From the book jacket:

Mi-ja and Young-sook, two girls living on the Korean island of Jeju, are best friends that come from very different backgrounds. When they are old enough, they begin working in the sea with their village’s all-female diving collective, led by Young-sook’s mother. As the girls take up their positions as baby divers, they know they are beginning a life of excitement and responsibility but also danger.

Despite their love for each other, Mi-ja and Young-sook’s differences are impossible to ignore. The Island of Sea Women is an epoch set over many decades, beginning during a period of Japanese colonialism in the 1930s and 1940s, followed by World War II, the Korean War and its aftermath, through the era of cell phones and wet suits for the women divers. Throughout this time, the residents of Jeju find themselves caught between warring empires. Mi-ja is the daughter of a Japanese collaborator, and she will forever be marked by this association. Young-sook was born into a long line of haenyeo and will inherit her mother’s position leading the divers in their village. Little do the two friends know that after surviving hundreds of dives and developing the closest of bonds, forces outside their control will push their friendship to the breaking point.

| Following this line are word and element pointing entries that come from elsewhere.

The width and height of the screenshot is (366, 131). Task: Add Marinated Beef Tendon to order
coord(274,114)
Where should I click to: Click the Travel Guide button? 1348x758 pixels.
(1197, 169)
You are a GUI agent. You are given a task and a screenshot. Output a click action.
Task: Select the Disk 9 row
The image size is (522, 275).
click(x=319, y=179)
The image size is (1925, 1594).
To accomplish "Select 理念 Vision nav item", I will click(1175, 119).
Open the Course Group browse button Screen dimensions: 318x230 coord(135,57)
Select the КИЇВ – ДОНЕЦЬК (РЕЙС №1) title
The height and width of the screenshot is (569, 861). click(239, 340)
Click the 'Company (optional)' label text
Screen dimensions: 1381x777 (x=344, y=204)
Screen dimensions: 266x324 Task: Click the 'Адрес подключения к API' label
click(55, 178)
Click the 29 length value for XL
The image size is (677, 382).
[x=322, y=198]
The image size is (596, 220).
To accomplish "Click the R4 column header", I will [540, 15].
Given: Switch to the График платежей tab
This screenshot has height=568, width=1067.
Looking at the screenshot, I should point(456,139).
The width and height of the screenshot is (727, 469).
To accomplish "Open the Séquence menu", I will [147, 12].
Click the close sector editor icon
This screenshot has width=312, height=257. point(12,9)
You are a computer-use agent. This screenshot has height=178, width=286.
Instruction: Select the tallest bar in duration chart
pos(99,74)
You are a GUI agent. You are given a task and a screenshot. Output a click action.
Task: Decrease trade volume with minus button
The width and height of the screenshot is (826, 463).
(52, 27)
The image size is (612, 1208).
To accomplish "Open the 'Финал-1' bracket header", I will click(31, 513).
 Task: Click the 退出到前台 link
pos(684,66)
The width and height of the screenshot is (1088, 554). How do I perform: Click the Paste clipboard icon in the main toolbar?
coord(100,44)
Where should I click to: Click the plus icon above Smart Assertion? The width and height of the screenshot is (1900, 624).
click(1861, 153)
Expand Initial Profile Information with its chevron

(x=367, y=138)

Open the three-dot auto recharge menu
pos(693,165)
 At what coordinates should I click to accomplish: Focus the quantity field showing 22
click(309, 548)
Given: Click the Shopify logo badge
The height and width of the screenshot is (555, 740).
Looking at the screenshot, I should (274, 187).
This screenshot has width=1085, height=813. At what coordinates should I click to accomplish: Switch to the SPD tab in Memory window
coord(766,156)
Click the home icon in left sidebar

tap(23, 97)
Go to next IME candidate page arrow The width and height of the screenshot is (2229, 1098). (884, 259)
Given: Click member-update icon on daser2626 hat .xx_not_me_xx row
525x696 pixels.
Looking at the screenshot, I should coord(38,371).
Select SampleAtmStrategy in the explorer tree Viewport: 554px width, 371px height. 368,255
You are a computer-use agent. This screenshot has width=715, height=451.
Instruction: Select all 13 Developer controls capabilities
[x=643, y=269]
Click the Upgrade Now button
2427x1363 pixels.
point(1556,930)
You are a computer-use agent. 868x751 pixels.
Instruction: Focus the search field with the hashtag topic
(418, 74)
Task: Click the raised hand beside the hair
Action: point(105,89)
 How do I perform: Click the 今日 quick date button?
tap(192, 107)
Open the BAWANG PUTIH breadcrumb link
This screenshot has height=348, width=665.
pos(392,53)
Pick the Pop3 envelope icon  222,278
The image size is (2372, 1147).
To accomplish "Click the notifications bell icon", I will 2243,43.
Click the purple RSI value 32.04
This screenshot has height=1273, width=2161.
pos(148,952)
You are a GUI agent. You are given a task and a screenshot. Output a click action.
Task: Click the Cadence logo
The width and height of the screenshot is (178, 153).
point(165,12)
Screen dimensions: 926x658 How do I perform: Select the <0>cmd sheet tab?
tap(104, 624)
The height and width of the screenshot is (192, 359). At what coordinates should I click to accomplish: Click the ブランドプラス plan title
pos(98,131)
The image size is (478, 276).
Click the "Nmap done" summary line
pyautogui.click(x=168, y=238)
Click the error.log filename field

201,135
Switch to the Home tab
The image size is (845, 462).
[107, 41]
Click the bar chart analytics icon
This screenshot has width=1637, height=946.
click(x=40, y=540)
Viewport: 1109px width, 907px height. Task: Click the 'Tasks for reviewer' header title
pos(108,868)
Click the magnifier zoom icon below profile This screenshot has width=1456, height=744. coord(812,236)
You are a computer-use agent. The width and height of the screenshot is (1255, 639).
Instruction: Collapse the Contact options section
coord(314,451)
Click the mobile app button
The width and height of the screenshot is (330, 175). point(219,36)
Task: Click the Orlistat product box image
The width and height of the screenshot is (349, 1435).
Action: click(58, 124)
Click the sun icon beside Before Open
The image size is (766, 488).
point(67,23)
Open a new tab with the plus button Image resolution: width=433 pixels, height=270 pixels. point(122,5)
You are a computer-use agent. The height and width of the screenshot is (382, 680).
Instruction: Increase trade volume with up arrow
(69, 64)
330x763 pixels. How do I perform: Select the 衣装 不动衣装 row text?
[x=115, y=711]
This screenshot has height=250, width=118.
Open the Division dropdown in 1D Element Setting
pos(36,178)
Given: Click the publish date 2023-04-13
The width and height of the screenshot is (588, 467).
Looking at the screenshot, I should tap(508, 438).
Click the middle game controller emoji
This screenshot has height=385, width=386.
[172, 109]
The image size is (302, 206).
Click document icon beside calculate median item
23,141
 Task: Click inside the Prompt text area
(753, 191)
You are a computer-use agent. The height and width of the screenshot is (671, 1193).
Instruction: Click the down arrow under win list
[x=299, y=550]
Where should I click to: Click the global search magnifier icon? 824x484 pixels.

This beautiful, thoughtful novel illuminates a world turned upside down, one where the women are in charge, engaging in dangerous physical work, and the men take care of the children. A classic Lisa See story—one of women’s friendships and the larger forces that shape them—The Island of Sea Women introduces readers to the fierce and unforgettable female divers of Jeju Island and the dramatic history that shaped their lives.

My review:

The Island of Sea Women is such a captivating and powerful story not only two friends, but women and their relationships as well. especially since it is based around true historical events. The detail that Lisa See goes into is, as always, remarkable and she really captures the horrific events is such a beautiful way.

What I especially liked about this book is the relationship between Young-sook and Mi-ja; to me, their relationship is similar to those that many women have: we’re inseparable but as we get older, our faith in one another is tested in a make-or-break fashion.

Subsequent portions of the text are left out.